Reproduce the records below with every instance of "Viewport" replaced by "Display area", leaving all other text unchanged.

▶ INFORMATION SHOWN:
:::
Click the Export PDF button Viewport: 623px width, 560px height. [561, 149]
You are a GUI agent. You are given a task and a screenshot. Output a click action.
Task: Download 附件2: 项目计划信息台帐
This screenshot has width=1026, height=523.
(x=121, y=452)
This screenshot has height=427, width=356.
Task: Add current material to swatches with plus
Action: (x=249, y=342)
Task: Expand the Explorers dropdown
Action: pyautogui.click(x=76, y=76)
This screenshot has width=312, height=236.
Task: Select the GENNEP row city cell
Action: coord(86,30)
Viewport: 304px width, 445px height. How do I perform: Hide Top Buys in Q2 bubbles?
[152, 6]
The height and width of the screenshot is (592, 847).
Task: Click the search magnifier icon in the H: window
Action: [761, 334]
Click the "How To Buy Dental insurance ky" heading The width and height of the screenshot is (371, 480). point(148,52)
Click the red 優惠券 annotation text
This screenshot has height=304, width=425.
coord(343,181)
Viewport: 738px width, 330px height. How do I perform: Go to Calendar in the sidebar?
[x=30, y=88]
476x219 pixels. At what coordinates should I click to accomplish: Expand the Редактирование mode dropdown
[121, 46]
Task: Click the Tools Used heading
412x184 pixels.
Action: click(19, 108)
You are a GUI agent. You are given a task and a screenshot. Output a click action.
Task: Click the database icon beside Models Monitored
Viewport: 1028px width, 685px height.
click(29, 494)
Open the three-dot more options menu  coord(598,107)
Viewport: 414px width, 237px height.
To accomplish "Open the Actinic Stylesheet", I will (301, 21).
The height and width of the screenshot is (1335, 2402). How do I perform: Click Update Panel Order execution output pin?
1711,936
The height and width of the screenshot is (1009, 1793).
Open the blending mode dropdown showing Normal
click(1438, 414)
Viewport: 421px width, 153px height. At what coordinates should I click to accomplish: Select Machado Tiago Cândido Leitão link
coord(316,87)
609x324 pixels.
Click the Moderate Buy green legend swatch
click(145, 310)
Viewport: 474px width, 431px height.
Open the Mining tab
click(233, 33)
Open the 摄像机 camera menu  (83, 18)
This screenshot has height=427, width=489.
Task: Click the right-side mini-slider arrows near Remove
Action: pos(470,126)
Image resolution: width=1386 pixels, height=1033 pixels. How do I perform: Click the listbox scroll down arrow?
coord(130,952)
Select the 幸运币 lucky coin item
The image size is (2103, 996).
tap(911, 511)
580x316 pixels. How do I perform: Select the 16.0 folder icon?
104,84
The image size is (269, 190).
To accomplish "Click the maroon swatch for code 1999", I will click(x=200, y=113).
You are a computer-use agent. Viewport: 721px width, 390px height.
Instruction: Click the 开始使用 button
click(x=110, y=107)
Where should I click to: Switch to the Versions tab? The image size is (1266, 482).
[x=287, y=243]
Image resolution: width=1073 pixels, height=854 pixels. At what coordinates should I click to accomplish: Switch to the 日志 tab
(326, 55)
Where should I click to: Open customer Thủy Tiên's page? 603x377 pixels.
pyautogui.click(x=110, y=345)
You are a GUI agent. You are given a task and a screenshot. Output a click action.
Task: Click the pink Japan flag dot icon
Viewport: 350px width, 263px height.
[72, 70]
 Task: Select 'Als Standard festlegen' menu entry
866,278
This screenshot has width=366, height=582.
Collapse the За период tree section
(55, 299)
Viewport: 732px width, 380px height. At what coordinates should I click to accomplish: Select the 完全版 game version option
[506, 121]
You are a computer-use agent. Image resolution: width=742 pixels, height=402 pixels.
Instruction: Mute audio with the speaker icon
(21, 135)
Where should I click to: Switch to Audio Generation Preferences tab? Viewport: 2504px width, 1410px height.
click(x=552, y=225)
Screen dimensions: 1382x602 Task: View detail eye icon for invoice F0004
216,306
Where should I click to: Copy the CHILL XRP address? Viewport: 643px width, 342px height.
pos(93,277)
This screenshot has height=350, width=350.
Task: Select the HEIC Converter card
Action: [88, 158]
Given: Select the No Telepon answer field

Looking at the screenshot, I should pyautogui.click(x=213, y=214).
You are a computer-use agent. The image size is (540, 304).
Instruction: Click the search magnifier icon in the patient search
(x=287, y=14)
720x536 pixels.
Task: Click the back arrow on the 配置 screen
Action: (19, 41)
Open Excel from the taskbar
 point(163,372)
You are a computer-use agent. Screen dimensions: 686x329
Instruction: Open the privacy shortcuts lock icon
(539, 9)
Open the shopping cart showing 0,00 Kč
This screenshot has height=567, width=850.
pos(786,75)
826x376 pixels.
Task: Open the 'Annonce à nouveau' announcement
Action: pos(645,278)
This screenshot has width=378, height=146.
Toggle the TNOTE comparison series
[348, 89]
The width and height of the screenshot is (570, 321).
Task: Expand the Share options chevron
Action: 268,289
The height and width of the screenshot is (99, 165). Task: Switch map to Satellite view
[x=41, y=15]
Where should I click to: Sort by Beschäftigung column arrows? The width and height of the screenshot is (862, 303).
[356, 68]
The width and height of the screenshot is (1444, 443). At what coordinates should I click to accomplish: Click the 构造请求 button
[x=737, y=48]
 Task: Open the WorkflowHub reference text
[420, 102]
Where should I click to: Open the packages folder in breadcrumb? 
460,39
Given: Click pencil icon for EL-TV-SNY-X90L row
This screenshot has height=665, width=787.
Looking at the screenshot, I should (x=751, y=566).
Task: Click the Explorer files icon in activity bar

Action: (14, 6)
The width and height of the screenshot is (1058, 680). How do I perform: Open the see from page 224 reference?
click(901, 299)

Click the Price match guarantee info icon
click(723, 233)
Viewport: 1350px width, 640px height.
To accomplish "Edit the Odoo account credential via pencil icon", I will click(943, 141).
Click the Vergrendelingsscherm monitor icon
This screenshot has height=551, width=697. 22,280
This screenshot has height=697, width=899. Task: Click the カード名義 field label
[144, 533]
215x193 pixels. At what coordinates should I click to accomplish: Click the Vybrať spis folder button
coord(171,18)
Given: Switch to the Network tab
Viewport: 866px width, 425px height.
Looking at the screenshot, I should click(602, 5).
:::
▶ SOLVED PROBLEM:
Click the Export PDF button Display area: 623px width, 560px height. [561, 149]
You are a GUI agent. You are given a task and a screenshot. Output a click action.
Task: Download 附件2: 项目计划信息台帐
This screenshot has width=1026, height=523.
(x=121, y=452)
This screenshot has height=427, width=356.
Task: Add current material to swatches with plus
Action: (x=249, y=342)
Task: Expand the Explorers dropdown
Action: pyautogui.click(x=76, y=76)
This screenshot has width=312, height=236.
Task: Select the GENNEP row city cell
Action: coord(86,30)
Display area: 304px width, 445px height. How do I perform: Hide Top Buys in Q2 bubbles?
[152, 6]
The height and width of the screenshot is (592, 847).
Task: Click the search magnifier icon in the H: window
Action: [761, 334]
Click the "How To Buy Dental insurance ky" heading The width and height of the screenshot is (371, 480). point(148,52)
Click the red 優惠券 annotation text
This screenshot has height=304, width=425.
coord(343,181)
Display area: 738px width, 330px height. How do I perform: Go to Calendar in the sidebar?
[x=30, y=88]
476x219 pixels. At what coordinates should I click to accomplish: Expand the Редактирование mode dropdown
[121, 46]
Task: Click the Tools Used heading
412x184 pixels.
Action: click(19, 108)
You are a GUI agent. You are given a task and a screenshot. Output a click action.
Task: Click the database icon beside Models Monitored
Display area: 1028px width, 685px height.
click(29, 494)
Open the three-dot more options menu  coord(598,107)
Display area: 414px width, 237px height.
To accomplish "Open the Actinic Stylesheet", I will (301, 21).
The height and width of the screenshot is (1335, 2402). How do I perform: Click Update Panel Order execution output pin?
1711,936
The height and width of the screenshot is (1009, 1793).
Open the blending mode dropdown showing Normal
click(1438, 414)
Display area: 421px width, 153px height. At what coordinates should I click to accomplish: Select Machado Tiago Cândido Leitão link
coord(316,87)
609x324 pixels.
Click the Moderate Buy green legend swatch
click(145, 310)
Display area: 474px width, 431px height.
Open the Mining tab
click(233, 33)
Open the 摄像机 camera menu  (83, 18)
This screenshot has height=427, width=489.
Task: Click the right-side mini-slider arrows near Remove
Action: pos(470,126)
Image resolution: width=1386 pixels, height=1033 pixels. How do I perform: Click the listbox scroll down arrow?
coord(130,952)
Select the 幸运币 lucky coin item
The image size is (2103, 996).
tap(911, 511)
580x316 pixels. How do I perform: Select the 16.0 folder icon?
104,84
The image size is (269, 190).
To accomplish "Click the maroon swatch for code 1999", I will click(x=200, y=113).
You are a computer-use agent. Display area: 721px width, 390px height.
Instruction: Click the 开始使用 button
click(x=110, y=107)
Where should I click to: Switch to the Versions tab? The image size is (1266, 482).
[x=287, y=243]
Image resolution: width=1073 pixels, height=854 pixels. At what coordinates should I click to accomplish: Switch to the 日志 tab
(326, 55)
Where should I click to: Open customer Thủy Tiên's page? 603x377 pixels.
pyautogui.click(x=110, y=345)
You are a GUI agent. You are given a task and a screenshot. Output a click action.
Task: Click the pink Japan flag dot icon
Display area: 350px width, 263px height.
[72, 70]
 Task: Select 'Als Standard festlegen' menu entry
866,278
This screenshot has width=366, height=582.
Collapse the За период tree section
(55, 299)
Display area: 732px width, 380px height. At what coordinates should I click to accomplish: Select the 完全版 game version option
[506, 121]
You are a computer-use agent. Image resolution: width=742 pixels, height=402 pixels.
Instruction: Mute audio with the speaker icon
(21, 135)
Where should I click to: Switch to Audio Generation Preferences tab? Display area: 2504px width, 1410px height.
click(x=552, y=225)
Screen dimensions: 1382x602 Task: View detail eye icon for invoice F0004
216,306
Where should I click to: Copy the CHILL XRP address? Display area: 643px width, 342px height.
pos(93,277)
This screenshot has height=350, width=350.
Task: Select the HEIC Converter card
Action: [88, 158]
Given: Select the No Telepon answer field

Looking at the screenshot, I should pyautogui.click(x=213, y=214).
You are a computer-use agent. The image size is (540, 304).
Instruction: Click the search magnifier icon in the patient search
(x=287, y=14)
720x536 pixels.
Task: Click the back arrow on the 配置 screen
Action: (19, 41)
Open Excel from the taskbar
 point(163,372)
You are a computer-use agent. Screen dimensions: 686x329
Instruction: Open the privacy shortcuts lock icon
(539, 9)
Open the shopping cart showing 0,00 Kč
This screenshot has height=567, width=850.
pos(786,75)
826x376 pixels.
Task: Open the 'Annonce à nouveau' announcement
Action: pos(645,278)
This screenshot has width=378, height=146.
Toggle the TNOTE comparison series
[348, 89]
The width and height of the screenshot is (570, 321).
Task: Expand the Share options chevron
Action: 268,289
The height and width of the screenshot is (99, 165). Task: Switch map to Satellite view
[x=41, y=15]
Where should I click to: Sort by Beschäftigung column arrows? The width and height of the screenshot is (862, 303).
[356, 68]
The width and height of the screenshot is (1444, 443). At what coordinates should I click to accomplish: Click the 构造请求 button
[x=737, y=48]
 Task: Open the WorkflowHub reference text
[420, 102]
Where should I click to: Open the packages folder in breadcrumb? 
460,39
Given: Click pencil icon for EL-TV-SNY-X90L row
This screenshot has height=665, width=787.
Looking at the screenshot, I should (x=751, y=566).
Task: Click the Explorer files icon in activity bar

Action: (14, 6)
The width and height of the screenshot is (1058, 680). How do I perform: Open the see from page 224 reference?
click(901, 299)

Click the Price match guarantee info icon
click(723, 233)
Display area: 1350px width, 640px height.
To accomplish "Edit the Odoo account credential via pencil icon", I will click(943, 141).
Click the Vergrendelingsscherm monitor icon
This screenshot has height=551, width=697. 22,280
This screenshot has height=697, width=899. Task: Click the カード名義 field label
[144, 533]
215x193 pixels. At what coordinates should I click to accomplish: Click the Vybrať spis folder button
coord(171,18)
Given: Switch to the Network tab
Display area: 866px width, 425px height.
Looking at the screenshot, I should click(602, 5).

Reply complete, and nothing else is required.